◆ **The problem**: The range to reproduce runs from the line containing "Task: Share article on Facebook" through the last line of the listing below; give exactly those lines and no others.

◆ **Entries provided**:
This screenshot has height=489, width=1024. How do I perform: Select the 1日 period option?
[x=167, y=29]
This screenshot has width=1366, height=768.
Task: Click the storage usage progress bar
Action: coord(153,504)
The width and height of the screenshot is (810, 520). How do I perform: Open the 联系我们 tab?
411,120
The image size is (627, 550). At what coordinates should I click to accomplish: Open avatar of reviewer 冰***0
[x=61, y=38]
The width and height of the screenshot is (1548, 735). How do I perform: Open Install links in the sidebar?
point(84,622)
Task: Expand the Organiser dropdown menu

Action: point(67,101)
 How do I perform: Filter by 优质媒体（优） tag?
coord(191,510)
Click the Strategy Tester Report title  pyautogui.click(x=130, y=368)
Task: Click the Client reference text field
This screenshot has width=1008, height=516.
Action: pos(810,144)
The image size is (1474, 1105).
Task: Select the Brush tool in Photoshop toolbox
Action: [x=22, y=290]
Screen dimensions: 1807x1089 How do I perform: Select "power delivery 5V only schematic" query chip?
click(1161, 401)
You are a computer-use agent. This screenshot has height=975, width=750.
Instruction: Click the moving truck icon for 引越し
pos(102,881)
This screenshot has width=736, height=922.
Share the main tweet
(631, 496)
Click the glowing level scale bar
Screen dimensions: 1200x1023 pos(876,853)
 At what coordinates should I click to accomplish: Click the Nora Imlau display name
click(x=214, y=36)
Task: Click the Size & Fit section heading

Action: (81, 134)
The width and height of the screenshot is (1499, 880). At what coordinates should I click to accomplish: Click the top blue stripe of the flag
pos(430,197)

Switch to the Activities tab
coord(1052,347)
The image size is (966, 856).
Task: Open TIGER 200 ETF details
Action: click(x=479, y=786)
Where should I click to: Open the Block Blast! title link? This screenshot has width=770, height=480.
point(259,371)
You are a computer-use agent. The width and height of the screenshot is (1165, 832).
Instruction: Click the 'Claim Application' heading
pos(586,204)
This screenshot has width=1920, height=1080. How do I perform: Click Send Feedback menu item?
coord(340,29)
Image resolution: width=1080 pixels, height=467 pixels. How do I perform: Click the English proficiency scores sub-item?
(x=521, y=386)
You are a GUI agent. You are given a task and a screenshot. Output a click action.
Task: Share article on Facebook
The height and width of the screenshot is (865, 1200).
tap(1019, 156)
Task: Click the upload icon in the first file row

◆ **Response to the exercise**:
Task: Share article on Facebook
The height and width of the screenshot is (865, 1200).
tap(1019, 156)
Task: Click the upload icon in the first file row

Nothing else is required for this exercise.